> _Aim of the task_:
Rewrite the listing below as a numbered list with one line per item, omitting any blank lines.

=== Data to process ===

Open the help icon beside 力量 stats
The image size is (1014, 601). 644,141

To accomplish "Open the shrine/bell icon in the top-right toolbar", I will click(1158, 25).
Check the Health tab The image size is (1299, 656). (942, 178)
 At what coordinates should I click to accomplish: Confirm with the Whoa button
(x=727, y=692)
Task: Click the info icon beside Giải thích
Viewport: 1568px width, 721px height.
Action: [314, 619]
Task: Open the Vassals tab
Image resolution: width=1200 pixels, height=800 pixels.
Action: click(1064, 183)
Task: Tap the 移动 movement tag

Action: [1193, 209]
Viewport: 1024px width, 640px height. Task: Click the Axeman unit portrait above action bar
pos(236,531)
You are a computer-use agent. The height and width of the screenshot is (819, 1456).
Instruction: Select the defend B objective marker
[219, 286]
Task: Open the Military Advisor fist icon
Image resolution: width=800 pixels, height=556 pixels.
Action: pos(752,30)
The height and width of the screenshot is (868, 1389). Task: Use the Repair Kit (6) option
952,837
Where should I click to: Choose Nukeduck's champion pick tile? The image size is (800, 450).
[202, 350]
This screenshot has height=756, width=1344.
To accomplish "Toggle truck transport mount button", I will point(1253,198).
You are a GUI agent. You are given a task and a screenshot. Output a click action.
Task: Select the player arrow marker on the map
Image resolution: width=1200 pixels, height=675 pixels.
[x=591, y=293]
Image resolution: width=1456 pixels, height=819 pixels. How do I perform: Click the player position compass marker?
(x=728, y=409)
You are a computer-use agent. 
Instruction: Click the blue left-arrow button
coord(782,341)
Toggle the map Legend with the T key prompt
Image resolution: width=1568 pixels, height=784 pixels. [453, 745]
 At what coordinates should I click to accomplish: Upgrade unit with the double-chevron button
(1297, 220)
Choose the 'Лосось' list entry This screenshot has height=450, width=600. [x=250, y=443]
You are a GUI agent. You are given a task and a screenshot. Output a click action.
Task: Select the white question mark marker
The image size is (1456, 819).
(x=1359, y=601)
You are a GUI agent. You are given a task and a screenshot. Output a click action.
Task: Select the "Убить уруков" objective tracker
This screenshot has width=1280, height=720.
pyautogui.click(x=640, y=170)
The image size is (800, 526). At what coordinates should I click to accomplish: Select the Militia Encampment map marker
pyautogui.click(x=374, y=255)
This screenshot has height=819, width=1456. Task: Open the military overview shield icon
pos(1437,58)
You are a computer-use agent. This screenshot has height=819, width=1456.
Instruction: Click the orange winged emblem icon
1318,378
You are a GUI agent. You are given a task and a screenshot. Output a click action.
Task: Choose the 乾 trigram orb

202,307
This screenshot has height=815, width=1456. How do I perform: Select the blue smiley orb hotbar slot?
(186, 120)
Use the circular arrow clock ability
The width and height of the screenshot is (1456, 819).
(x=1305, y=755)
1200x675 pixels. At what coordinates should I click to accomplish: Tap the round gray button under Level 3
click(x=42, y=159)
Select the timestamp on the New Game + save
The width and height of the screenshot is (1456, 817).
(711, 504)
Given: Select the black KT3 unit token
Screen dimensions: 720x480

===

> _Expected answer_:
1. Open the help icon beside 力量 stats
2. The image size is (1014, 601). 644,141
3. To accomplish "Open the shrine/bell icon in the top-right toolbar", I will click(1158, 25).
4. Check the Health tab The image size is (1299, 656). (942, 178)
5.  At what coordinates should I click to accomplish: Confirm with the Whoa button
6. (x=727, y=692)
7. Task: Click the info icon beside Giải thích
8. Viewport: 1568px width, 721px height.
9. Action: [314, 619]
10. Task: Open the Vassals tab
11. Image resolution: width=1200 pixels, height=800 pixels.
12. Action: click(1064, 183)
13. Task: Tap the 移动 movement tag
14. Action: [1193, 209]
15. Viewport: 1024px width, 640px height. Task: Click the Axeman unit portrait above action bar
16. pos(236,531)
17. You are a computer-use agent. The height and width of the screenshot is (819, 1456).
18. Instruction: Select the defend B objective marker
19. [219, 286]
20. Task: Open the Military Advisor fist icon
21. Image resolution: width=800 pixels, height=556 pixels.
22. Action: pos(752,30)
23. The height and width of the screenshot is (868, 1389). Task: Use the Repair Kit (6) option
24. 952,837
25. Where should I click to: Choose Nukeduck's champion pick tile? The image size is (800, 450).
26. [202, 350]
27. This screenshot has height=756, width=1344.
28. To accomplish "Toggle truck transport mount button", I will point(1253,198).
29. You are a GUI agent. You are given a task and a screenshot. Output a click action.
30. Task: Select the player arrow marker on the map
31. Image resolution: width=1200 pixels, height=675 pixels.
32. [x=591, y=293]
33. Image resolution: width=1456 pixels, height=819 pixels. How do I perform: Click the player position compass marker?
34. (x=728, y=409)
35. You are a computer-use agent. 
36. Instruction: Click the blue left-arrow button
37. coord(782,341)
38. Toggle the map Legend with the T key prompt
39. Image resolution: width=1568 pixels, height=784 pixels. [453, 745]
40.  At what coordinates should I click to accomplish: Upgrade unit with the double-chevron button
41. (1297, 220)
42. Choose the 'Лосось' list entry This screenshot has height=450, width=600. [x=250, y=443]
43. You are a GUI agent. You are given a task and a screenshot. Output a click action.
44. Task: Select the white question mark marker
45. The image size is (1456, 819).
46. (x=1359, y=601)
47. You are a GUI agent. You are given a task and a screenshot. Output a click action.
48. Task: Select the "Убить уруков" objective tracker
49. This screenshot has width=1280, height=720.
50. pyautogui.click(x=640, y=170)
51. The image size is (800, 526). At what coordinates should I click to accomplish: Select the Militia Encampment map marker
52. pyautogui.click(x=374, y=255)
53. This screenshot has height=819, width=1456. Task: Open the military overview shield icon
54. pos(1437,58)
55. You are a computer-use agent. This screenshot has height=819, width=1456.
56. Instruction: Click the orange winged emblem icon
57. 1318,378
58. You are a GUI agent. You are given a task and a screenshot. Output a click action.
59. Task: Choose the 乾 trigram orb
60. 202,307
61. This screenshot has height=815, width=1456. How do I perform: Select the blue smiley orb hotbar slot?
62. (186, 120)
63. Use the circular arrow clock ability
64. The width and height of the screenshot is (1456, 819).
65. (x=1305, y=755)
66. 1200x675 pixels. At what coordinates should I click to accomplish: Tap the round gray button under Level 3
67. click(x=42, y=159)
68. Select the timestamp on the New Game + save
69. The width and height of the screenshot is (1456, 817).
70. (711, 504)
71. Given: Select the black KT3 unit token
72. Screen dimensions: 720x480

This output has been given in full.